Mozilla turned the blocking of third-party tracking cookies on by default this week with the launch of Firefox 69. Although the function has been available since October’s Firefox 63, this week’s build is the first to enable the function by default, even for present customers who’re simply upgrading.
Tracker blocking
Mozilla is clearly not done with its user-shielding efforts. Clicking the shield icon in the address bar in Firefox 69 just gives you a flat list of cookies, both allowed and blocked. Firefox 70 Beta takes things a step further by breaking them into categories, including Cross-Site Tracking Cookies, Fingerprinters, Tracking Content (which effectively means “ads” and is still allowed by default), Social Media Trackers, and Cryptominers. The beta will drop a notification down from the address bar the first time the user encounters a Social Media Tracker, inviting exploration into the settings.
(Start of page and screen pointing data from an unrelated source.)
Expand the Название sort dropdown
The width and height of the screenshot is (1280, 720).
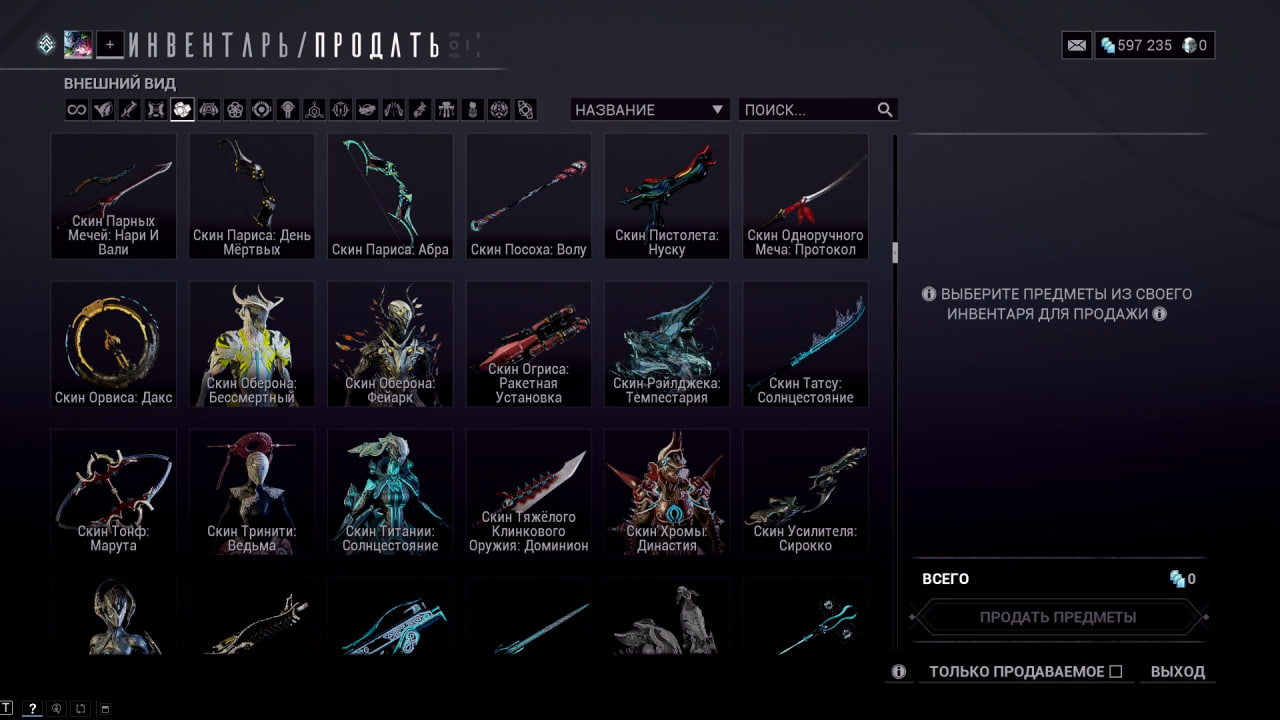[650, 110]
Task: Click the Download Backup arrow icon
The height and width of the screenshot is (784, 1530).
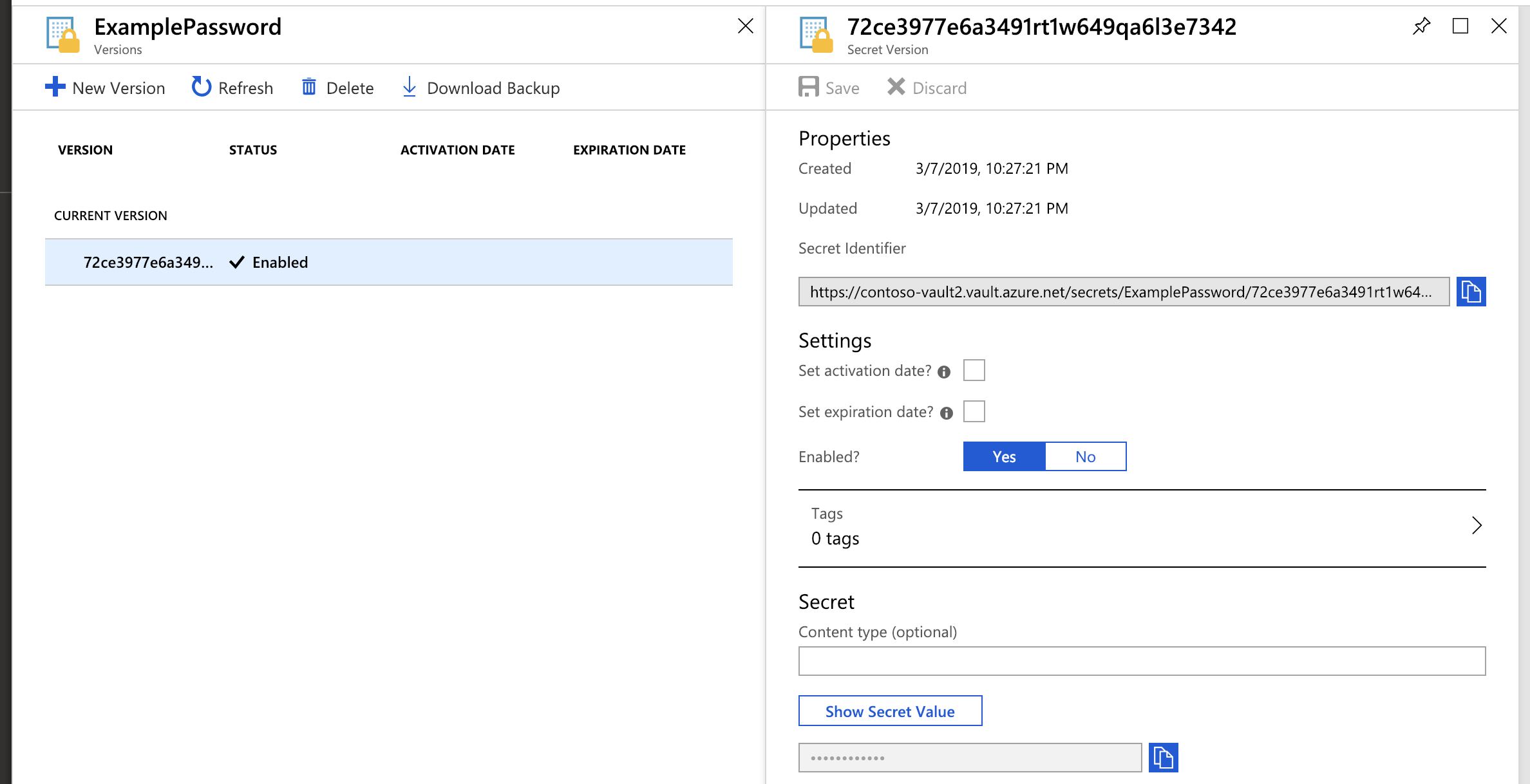Action: 409,87
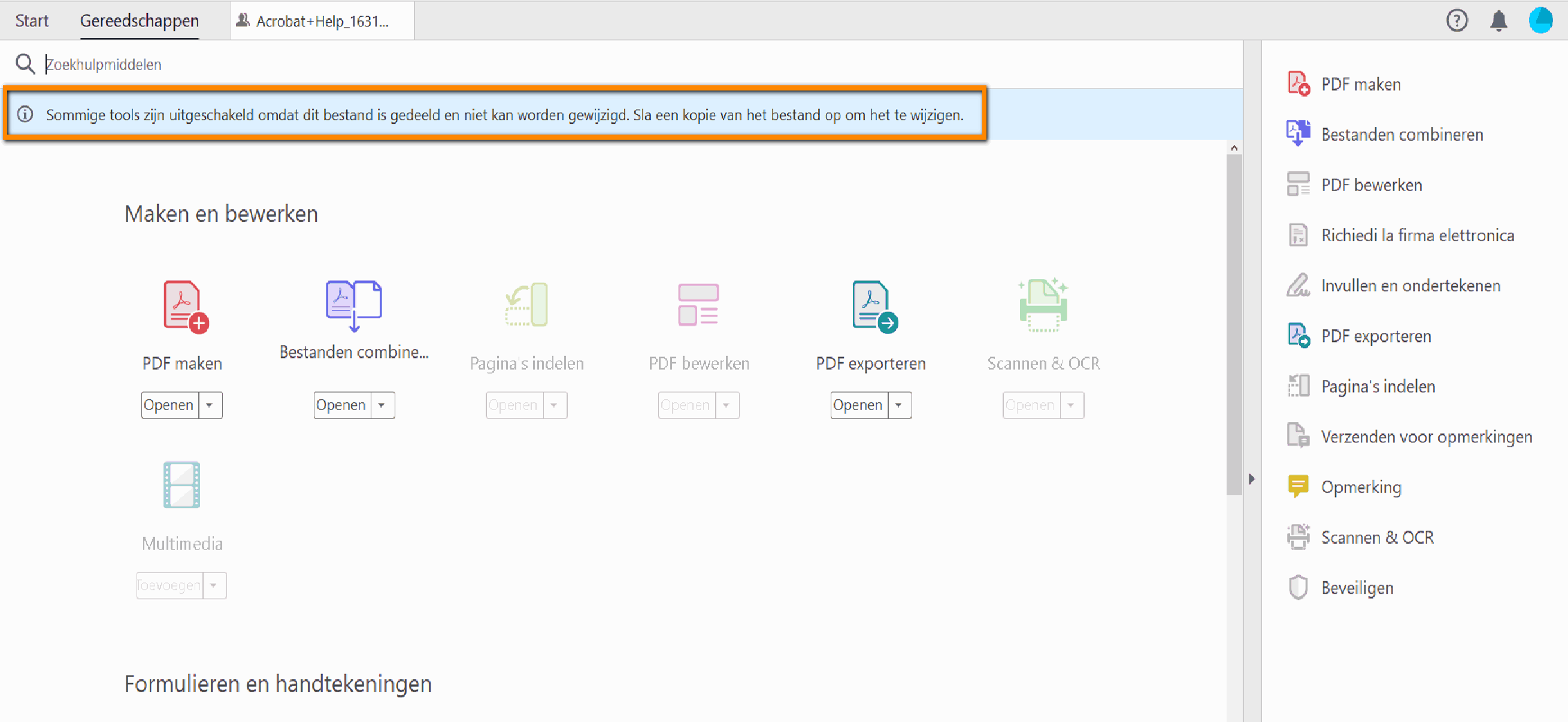Click the Bestanden combineren tool icon
Image resolution: width=1568 pixels, height=722 pixels.
(x=353, y=304)
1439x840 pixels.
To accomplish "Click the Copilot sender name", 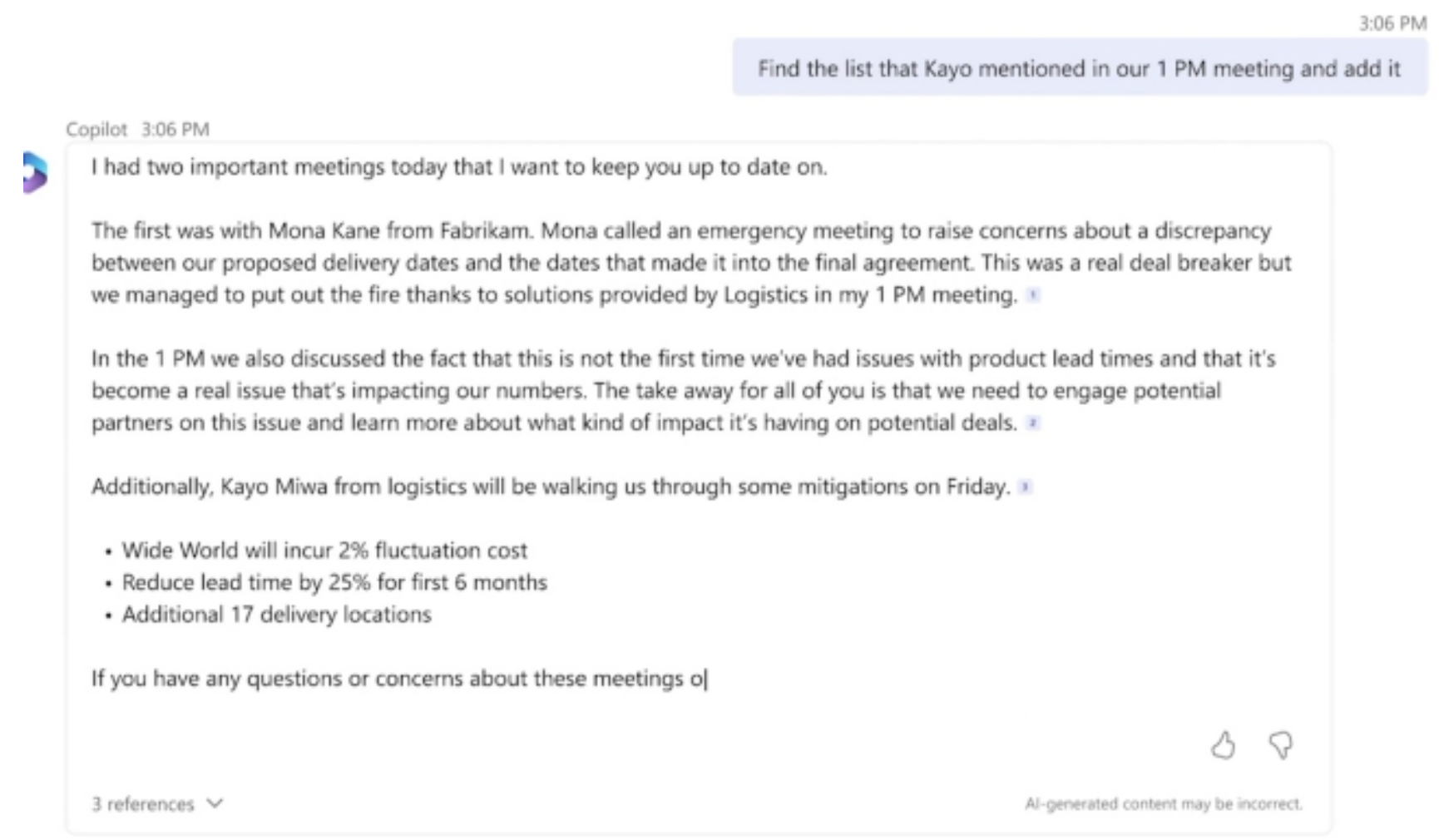I will pos(96,129).
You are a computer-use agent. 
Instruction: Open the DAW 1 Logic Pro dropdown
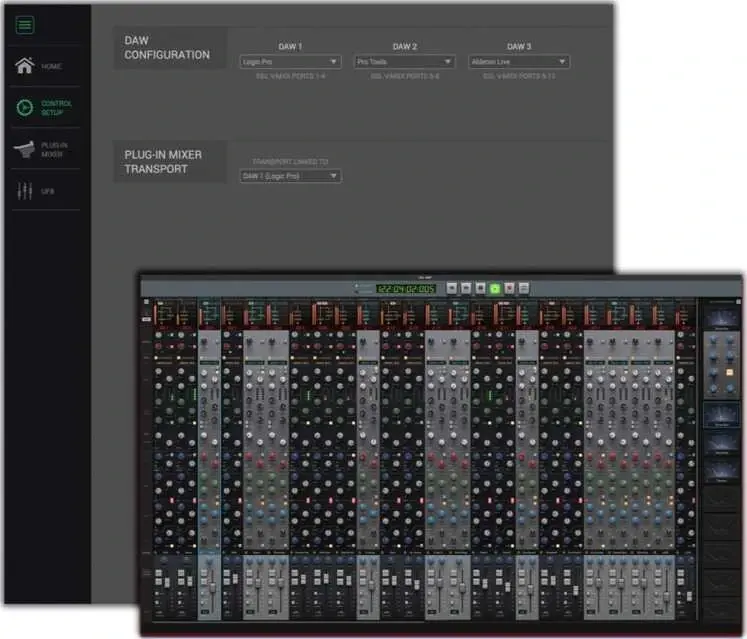pos(291,62)
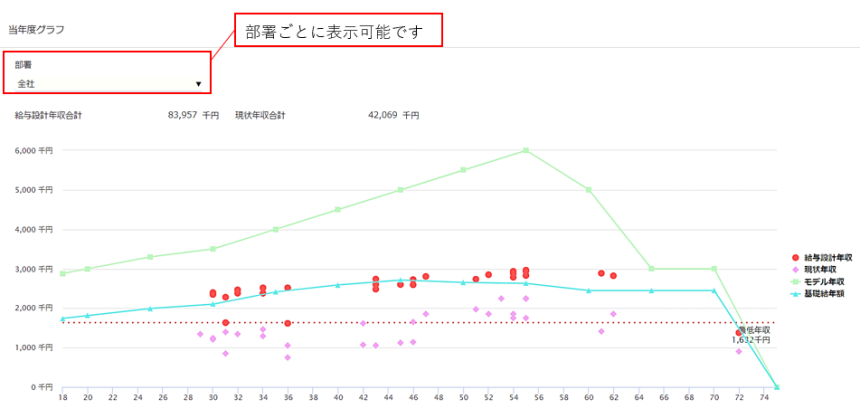Toggle 現状年収 series in legend
Screen dimensions: 860x409
coord(820,270)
Clicking the shield icon in the address bar of Firefox 69 gets you a list of cookies – both blocked and allowed.
Firefox 70 Beta ( Shown here in Dark Mode) breaks the blockable items fown in more granular categories than 69 does.
The “finger printers” category is new to Firefox 70 and takes direct aim at trackers that attempt to build a trackable fingerprint of your computer itself.
The blocking report is new to Firefox 70 (currently in beta) and shows aggregate statistics of all the nasty things it has blocked recently.